Whenever Blair turns and leaves, Chuck always feels like she's walking out of his life. This time is no different.
Later that night, he sneaks into his father's office and realizes nothing in the place has ever been changed or moved all these years, that it still looks the same as when he was a kid hopefully putting an ugly macaroni picture on top of contracts and financial statements.
The sound that escapes from his lips could've been either a sob or a sigh. Chuck doesn't know.
He kisses Serena the moment she opens her door. She cries out in surprise but it's muffled under the insistent pressure of his lips, and without missing a beat he pushes her back several steps until they fall on top of the bed.
Soft skin and silky hair and lavender assail his senses as his hands follow the way her body dips and curves, as he learns the shape of her teeth and the velvet slide of her tongue.
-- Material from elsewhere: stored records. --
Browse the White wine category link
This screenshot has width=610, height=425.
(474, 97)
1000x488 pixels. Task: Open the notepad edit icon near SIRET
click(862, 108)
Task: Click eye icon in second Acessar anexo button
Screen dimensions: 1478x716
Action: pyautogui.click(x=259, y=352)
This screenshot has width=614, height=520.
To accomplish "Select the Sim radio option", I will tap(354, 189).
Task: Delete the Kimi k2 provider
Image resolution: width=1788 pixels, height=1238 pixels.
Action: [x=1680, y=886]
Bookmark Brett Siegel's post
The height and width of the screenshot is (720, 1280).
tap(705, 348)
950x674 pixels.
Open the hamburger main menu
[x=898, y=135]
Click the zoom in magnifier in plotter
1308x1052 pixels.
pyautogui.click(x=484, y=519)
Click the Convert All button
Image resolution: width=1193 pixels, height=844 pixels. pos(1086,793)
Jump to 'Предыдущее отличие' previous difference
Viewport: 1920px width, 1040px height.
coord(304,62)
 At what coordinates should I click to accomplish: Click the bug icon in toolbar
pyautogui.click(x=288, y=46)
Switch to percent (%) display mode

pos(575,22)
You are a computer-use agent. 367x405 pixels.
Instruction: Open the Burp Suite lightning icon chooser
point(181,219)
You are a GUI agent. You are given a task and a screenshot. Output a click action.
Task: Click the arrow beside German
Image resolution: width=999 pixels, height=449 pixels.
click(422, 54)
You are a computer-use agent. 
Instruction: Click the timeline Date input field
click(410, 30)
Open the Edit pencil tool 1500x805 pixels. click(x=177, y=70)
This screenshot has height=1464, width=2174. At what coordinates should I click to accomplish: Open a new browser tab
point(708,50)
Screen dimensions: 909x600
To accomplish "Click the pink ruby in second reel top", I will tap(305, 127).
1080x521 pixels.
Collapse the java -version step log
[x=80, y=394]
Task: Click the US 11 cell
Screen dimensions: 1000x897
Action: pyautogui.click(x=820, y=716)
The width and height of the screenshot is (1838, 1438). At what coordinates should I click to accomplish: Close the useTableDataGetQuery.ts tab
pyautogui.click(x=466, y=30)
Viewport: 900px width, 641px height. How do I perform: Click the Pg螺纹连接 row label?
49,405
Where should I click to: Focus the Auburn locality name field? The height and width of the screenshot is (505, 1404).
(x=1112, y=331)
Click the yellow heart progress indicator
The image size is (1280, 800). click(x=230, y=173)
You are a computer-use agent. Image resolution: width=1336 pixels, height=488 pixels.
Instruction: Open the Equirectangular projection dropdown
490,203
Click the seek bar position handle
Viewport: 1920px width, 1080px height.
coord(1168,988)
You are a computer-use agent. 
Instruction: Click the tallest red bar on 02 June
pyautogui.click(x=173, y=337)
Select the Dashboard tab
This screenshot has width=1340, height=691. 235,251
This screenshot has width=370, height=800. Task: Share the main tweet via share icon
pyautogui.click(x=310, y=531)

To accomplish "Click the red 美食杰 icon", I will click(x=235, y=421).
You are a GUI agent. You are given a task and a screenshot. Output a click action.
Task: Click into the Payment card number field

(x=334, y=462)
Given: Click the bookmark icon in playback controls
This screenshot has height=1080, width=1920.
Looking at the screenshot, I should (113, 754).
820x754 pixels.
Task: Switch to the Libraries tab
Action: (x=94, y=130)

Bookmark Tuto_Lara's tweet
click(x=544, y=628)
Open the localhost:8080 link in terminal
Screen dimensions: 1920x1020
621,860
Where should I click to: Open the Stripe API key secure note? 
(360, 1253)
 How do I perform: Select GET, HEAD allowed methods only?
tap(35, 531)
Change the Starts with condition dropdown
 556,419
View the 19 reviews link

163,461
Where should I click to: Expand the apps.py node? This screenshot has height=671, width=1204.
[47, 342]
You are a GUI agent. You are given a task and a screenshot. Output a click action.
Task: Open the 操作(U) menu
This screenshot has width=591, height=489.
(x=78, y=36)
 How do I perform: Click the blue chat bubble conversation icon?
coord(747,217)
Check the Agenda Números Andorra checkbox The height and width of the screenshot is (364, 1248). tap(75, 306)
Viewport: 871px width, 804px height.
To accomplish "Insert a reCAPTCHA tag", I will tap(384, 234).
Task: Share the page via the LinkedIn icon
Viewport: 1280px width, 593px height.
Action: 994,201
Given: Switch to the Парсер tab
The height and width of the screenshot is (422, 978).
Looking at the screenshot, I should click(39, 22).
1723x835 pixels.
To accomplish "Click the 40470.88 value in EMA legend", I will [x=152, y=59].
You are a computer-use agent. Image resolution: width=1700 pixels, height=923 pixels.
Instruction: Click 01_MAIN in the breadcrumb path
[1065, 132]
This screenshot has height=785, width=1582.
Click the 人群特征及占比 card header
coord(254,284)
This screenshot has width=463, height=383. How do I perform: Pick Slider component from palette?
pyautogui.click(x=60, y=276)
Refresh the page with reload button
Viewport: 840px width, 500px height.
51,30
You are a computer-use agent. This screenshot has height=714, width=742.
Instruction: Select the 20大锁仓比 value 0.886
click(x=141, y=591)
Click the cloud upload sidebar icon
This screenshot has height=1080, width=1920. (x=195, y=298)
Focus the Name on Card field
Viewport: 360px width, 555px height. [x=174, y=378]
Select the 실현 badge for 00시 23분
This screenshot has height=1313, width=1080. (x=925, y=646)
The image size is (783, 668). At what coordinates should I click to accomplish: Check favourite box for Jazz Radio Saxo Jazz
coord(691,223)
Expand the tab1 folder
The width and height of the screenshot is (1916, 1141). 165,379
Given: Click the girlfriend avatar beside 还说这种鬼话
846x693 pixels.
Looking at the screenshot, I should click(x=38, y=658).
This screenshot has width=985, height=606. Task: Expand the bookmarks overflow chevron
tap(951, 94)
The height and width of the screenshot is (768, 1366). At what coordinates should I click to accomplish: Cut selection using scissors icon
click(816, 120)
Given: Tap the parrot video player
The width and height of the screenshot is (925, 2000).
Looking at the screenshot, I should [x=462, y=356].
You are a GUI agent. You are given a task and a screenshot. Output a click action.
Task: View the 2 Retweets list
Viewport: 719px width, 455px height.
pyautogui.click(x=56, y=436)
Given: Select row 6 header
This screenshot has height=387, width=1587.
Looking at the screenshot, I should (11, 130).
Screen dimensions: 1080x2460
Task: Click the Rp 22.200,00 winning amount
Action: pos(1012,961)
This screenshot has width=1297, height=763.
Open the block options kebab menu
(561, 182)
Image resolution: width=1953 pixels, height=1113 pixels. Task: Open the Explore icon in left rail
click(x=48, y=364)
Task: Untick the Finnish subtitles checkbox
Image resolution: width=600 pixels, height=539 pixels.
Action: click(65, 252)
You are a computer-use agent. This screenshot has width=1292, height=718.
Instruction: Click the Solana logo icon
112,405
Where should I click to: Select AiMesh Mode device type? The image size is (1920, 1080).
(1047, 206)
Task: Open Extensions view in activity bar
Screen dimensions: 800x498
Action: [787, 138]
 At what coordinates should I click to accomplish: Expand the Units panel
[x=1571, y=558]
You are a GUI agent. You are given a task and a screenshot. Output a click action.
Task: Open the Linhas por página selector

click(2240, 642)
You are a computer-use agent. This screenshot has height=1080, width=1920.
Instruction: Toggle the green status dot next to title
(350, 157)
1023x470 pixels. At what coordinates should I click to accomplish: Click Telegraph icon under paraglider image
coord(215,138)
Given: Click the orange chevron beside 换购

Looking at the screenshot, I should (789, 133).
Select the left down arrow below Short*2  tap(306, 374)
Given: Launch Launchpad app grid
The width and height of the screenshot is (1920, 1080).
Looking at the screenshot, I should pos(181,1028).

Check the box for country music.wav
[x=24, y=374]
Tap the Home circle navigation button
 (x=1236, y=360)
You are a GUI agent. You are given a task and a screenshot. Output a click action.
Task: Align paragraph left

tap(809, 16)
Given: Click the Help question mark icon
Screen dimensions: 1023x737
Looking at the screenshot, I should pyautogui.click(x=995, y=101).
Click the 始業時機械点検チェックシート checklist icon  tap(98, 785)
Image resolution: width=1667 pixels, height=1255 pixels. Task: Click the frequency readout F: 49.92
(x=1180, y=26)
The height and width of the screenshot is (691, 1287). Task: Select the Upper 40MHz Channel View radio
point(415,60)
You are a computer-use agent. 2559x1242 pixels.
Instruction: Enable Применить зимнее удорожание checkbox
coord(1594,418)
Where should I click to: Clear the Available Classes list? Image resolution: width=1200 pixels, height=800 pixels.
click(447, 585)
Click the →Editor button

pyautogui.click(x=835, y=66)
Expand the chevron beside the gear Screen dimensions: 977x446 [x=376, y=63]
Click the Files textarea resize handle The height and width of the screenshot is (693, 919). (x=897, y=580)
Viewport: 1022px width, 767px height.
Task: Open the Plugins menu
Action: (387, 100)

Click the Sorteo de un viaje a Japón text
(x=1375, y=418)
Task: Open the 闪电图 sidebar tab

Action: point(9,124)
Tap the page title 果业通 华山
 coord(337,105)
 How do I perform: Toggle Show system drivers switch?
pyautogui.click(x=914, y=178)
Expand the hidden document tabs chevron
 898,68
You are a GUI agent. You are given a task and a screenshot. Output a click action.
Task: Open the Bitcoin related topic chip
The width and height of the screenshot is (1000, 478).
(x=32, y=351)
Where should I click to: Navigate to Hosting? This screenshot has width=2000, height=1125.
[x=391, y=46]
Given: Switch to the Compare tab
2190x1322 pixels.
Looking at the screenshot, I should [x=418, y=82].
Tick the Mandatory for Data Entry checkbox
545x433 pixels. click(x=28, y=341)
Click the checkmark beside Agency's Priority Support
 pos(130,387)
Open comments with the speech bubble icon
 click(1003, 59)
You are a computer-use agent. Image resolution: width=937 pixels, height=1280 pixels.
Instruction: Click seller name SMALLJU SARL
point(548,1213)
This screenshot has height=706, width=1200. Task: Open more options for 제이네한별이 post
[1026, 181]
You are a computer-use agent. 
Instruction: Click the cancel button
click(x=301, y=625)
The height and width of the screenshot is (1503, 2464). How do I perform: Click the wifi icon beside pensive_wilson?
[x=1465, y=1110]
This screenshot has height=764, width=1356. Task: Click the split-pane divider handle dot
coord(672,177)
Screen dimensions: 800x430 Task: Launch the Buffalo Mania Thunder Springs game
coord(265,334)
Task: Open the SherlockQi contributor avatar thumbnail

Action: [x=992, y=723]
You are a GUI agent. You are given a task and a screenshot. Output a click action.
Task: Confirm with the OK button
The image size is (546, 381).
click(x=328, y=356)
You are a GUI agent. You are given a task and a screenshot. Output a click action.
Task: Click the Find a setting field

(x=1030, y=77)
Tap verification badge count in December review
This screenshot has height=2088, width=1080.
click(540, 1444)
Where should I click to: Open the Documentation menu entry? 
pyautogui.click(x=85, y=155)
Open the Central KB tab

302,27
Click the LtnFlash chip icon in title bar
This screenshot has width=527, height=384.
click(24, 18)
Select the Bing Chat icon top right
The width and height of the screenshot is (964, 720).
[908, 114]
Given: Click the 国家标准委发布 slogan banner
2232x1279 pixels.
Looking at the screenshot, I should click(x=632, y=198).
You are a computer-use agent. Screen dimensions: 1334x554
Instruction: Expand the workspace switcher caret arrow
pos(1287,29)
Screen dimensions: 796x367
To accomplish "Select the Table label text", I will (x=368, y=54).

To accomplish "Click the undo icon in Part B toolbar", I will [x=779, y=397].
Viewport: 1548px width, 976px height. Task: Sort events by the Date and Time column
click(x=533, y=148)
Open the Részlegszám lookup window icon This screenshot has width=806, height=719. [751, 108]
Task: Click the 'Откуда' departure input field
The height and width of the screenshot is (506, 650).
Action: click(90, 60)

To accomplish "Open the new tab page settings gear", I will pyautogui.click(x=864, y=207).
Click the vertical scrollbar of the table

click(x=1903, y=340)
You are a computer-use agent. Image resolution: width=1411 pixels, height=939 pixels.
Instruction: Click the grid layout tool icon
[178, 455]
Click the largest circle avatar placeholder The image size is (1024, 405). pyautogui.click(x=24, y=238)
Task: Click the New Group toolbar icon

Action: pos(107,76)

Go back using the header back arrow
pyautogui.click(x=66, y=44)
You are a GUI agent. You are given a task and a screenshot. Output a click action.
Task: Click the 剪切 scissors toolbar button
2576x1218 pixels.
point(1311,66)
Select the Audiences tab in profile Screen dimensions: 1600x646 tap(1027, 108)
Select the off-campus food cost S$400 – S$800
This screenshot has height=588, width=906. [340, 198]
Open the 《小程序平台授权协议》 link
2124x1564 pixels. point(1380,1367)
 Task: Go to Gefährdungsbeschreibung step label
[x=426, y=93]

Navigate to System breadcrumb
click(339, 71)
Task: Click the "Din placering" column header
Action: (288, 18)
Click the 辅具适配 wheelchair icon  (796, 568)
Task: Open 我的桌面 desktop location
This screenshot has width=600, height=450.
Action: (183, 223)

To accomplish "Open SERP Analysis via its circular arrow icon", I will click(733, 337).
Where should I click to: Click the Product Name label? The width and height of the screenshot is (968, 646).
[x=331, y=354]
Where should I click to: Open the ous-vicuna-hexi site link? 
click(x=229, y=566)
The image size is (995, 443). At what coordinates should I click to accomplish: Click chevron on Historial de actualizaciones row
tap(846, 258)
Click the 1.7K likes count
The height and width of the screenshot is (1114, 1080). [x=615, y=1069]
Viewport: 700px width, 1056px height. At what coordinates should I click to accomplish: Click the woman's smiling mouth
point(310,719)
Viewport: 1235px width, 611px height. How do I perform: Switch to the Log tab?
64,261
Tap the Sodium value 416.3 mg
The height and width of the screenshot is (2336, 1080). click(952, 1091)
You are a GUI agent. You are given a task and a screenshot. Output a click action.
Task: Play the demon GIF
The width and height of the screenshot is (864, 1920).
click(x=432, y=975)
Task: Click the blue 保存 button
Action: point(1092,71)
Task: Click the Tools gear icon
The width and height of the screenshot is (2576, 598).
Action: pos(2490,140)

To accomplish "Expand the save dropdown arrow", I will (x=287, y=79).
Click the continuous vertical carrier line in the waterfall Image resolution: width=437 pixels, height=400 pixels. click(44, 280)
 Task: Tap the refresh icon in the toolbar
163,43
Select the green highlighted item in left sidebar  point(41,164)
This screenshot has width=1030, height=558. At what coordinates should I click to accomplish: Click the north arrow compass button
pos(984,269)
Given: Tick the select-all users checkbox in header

She'd obviously already been sleeping when he knocked, because the lights in the room are turned off, and in the darkness he can pretend the locks he's running his fingers through are chestnut brown, and he wants to.
But she's kissing him back and he's too weak, he needs this, he needs her, and it's her name his lips whisper against the creamy skin on her neck. "Serena."
It ends with her trying to push him away just as he's slid the straps of her flimsy satin top off her shoulders. Unfazed, his hands return to her waist and his mouth moves to her collarbone.
"Chuck. Chuck." She manages to wriggle free and reach for a nearby switch, flooding the room with the light of a table lamp. "What are you doing?"
He can only stare at her, at what Nate Archibald saw, still sees, speechless because he doesn't know, damn it, he has no clue what the hell he's doing, and it's his father's fault, all those forgotten birthdays and stiff impersonal shoulder pats, and after all that the old man is gone, they'd put him in the ground today, buried by sunlight and blue sky, and Blair had turned and left--
Chuck doesn't realize the wetness staining his cheeks are tears until Serena's shaking fingers catch them. He wants to tell her that it's a fluke, that he never cries, because he's Chuck Bass, but her touch is a comfort, and so he takes her hand and holds on to it for a moment before letting go.
There is, Chuck tells an ocean of black silk and pale faces, a saying: Le Roi est mort. The King is dead.